Hinterziehung von Zoll: Steuerhehler ist nicht Zinsschuldner (FG Hamburg 13.09.18, 4 K 122/17)

Hinterziehung von Zoll

Voraussetzung für die Inanspruchnahme für Hinterziehungszinsen gem. § 235 Abs. 1 AO ist zunächst, dass Zoll bzw. Steuern hinterzogen wurden. Unbekannte Dritte hatten Zigaretten, die aus Weißrussland stammen, unter Verstoß gegen die Beförderungs- und Gestellungspflicht ins EU-Zollgebiet verbracht, so dass der Zoll verkürzt worden war. Im Hinblick auf die 26.000 Zigaretten, um die es hier ging, wurde Zoll hinterzogen. Dies ist der Fall, wenn die Finanzbehörden pflichtwidrig über steuerlich erhebliche Tatsachen in Unkenntnis gelassen und hierdurch Steuern verkürzt worden sind (§ 370 Abs. 1 Nr. 2 AO). Eine steuerlich erhebliche Tatsache ist der Umstand, dass sich Waren unter Verstoß gegen die Beförderungspflichten (Art. 38 Verordnung (EWG) Nr. 2913/92 des Rates vom 12.10.1992 zur Festlegung des Zollkodex der Gemeinschaften, ABl. EG L 302/1; Zollkodex – ZK) und die Gestellungspflicht (Art. 40 ZK) im EU-Zollgebiet befinden und damit nicht der zollamtlichen Überwachung unterliegen (FG Hamburg, Urteil vom 29.05.2008, 4 K 395/07, juris, Rn. 17; FG München, Urteil vom 30.05.2006, 14 K 2469/03, juris, Rn. 28). Diese Voraussetzungen waren hier erfüllt.

Der Kläger hatte die Zigaretten angekauft. Allerdings beging der Kläger beim Ankauf der Zigaretten keine Steuerhinterziehung. Er hatte – ungeachtet der Zollschuldentstehung nach Art. 202 Abs. 3, 3. Anstrich ZK, der auf den Besitz abstellt – keine zollschuldrechtlichen Erklärungspflichten. Insbesondere war er nicht gestellungspflichtig gemäß Art. 40 S. 1 ZK. Er hat nämlich die Zigaretten weder ins Zollgebiet verbracht, noch hat er die Verantwortung für ihre Weiterbeförderung übernommen.
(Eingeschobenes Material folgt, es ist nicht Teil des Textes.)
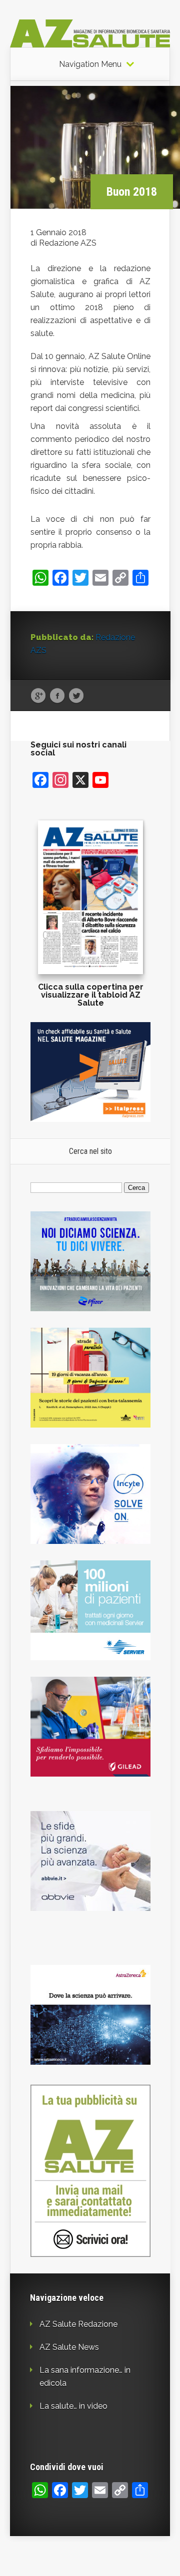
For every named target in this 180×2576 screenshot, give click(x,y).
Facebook (57, 696)
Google (38, 696)
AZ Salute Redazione (79, 2324)
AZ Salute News (69, 2347)
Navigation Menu (90, 64)
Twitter (76, 696)
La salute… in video (74, 2406)
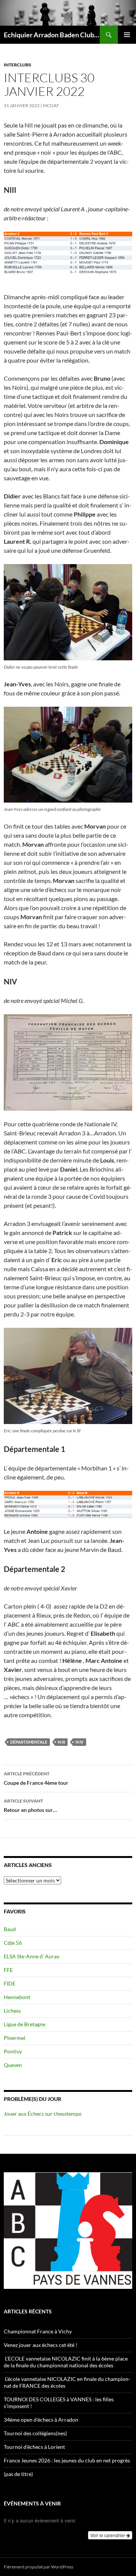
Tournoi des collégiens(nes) (35, 2433)
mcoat (51, 105)
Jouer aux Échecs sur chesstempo (43, 2113)
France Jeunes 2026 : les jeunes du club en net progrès (67, 2460)
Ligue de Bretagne (24, 2024)
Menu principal (127, 35)
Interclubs (17, 65)
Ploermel (14, 2038)
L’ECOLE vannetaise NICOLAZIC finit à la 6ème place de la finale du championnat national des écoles (66, 2361)
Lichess (12, 2010)
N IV (79, 1741)
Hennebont (17, 1997)
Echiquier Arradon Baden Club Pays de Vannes (52, 35)
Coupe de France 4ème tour (36, 1778)
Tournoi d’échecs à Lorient (34, 2447)
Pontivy (13, 2051)
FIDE (9, 1983)
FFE (8, 1970)
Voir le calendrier (108, 2535)
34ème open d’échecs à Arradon (41, 2419)
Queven (13, 2065)
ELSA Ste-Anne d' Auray (31, 1956)
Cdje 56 (13, 1942)
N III (61, 1741)
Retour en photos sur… (30, 1805)
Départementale (28, 1741)
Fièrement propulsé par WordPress (38, 2567)
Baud (10, 1929)
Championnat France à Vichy (38, 2331)
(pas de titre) (18, 2474)
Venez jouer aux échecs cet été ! (40, 2345)
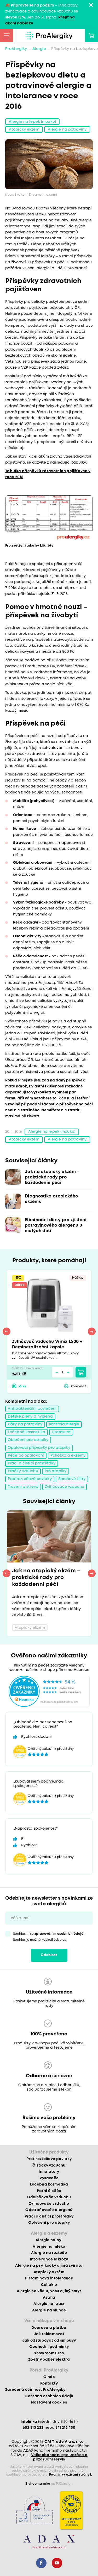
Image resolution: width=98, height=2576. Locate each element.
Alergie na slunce (49, 2310)
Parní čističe (49, 2191)
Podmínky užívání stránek (70, 2474)
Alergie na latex (48, 2303)
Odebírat (49, 1955)
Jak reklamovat (49, 2334)
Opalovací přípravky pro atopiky (39, 1447)
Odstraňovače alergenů (48, 2210)
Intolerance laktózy (49, 2259)
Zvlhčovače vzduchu (64, 1486)
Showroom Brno (49, 2353)
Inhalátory (49, 2171)
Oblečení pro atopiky (28, 1439)
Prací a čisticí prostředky (31, 1463)
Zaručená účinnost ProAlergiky (35, 2389)
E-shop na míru (37, 2483)
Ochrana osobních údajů (49, 2396)
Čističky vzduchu (48, 2165)
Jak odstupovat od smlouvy (49, 2340)
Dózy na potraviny (25, 1424)
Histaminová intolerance (49, 2278)
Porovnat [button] (78, 1386)
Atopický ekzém (24, 129)
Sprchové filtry (72, 1479)
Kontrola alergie (64, 1424)
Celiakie (49, 2284)
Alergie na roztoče (49, 2252)
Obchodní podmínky (49, 2346)
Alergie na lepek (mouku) (32, 121)
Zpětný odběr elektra (49, 2359)
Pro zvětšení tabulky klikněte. (29, 545)
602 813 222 (33, 2427)
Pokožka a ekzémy (67, 1455)
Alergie (39, 48)
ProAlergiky (16, 48)
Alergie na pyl (49, 2240)
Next (92, 1331)
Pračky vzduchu (23, 1471)
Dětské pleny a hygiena (30, 1416)
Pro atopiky (55, 1471)
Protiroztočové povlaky (30, 1479)
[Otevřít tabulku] (49, 518)
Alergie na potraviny (67, 129)
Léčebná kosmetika (26, 1432)
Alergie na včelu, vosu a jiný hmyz (49, 2291)
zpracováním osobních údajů (59, 1933)
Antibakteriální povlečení (32, 1408)
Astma (49, 2297)
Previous (6, 1331)
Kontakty (49, 2383)
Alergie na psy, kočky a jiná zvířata (49, 2265)
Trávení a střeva (23, 1486)
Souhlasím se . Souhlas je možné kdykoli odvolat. (48, 1936)
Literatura (61, 1432)
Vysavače (49, 2178)
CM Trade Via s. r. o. (63, 2441)
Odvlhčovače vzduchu (49, 2197)
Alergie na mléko (49, 2246)
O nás (49, 2377)
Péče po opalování (26, 1455)
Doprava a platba (48, 2327)
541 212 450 (65, 2427)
Zinsschuldner für Hinterziehungszinsen

Fraglich ist, ob der Beklagte Zinsschuldner für die Hinterziehungszinsen war. Zinsschuldner ist derjenige, zu dessen Vorteil die Steuern hinterzogen worden sind (§ 235 Abs. 1 S. 2 AO). Vorteil ist nur der unmittelbar aus der Hinterziehung erwachsende Steuervorteil (BFH, Urteil vom 11.05.1982, VII R 97/81, BFHE 136, 182, juris, Rn. 15). Zu wessen Gunsten Steuern hinterzogen worden sind, richtet sich danach, wer die Steuern schuldet (Heuermann in Hübschmann/Hepp/Spitaler, AO/FGO, § 235 AO, Stand August 2015, Rn. 29; Loose in Tipke/Kruse, AO/FGO, § 235 AO, Stand Januar 2016, Rn. 13). Zugunsten des Klägers wurde der Zoll nicht hinterzogen. Wie oben dargelegt, hat der Kläger keine Steuerhinterziehung begangen. Aus der von unbekannten Personen durch die Verbringung begangenen Steuerhinterziehung hat er keinen unmittelbaren Steuervorteil. Beim vorschriftswidrigen Verbringen der Zigaretten war der Kläger nämlich noch nicht Zollschuldner, weil er an der Verbringung selbst nicht mitgewirkt hat. Zollschuldner wurde er erst durch Inbesitznahme der Zigaretten (siehe das Urteil des Senats vom 13.09.2018, 4 K 124/17, Ziff. 1.3). Der einzige Vorteil, den der Kläger aus der Hinterziehung hatte, war die Möglichkeit, die geschmuggelten Zigaretten zu erwerben. Dies ist jedoch nur ein tatsächlicher Vorteil, der steuerschuldrechtlich nicht relevant ist. Der Käger war somit nicht Schuldner der Hinterziehungszinsen.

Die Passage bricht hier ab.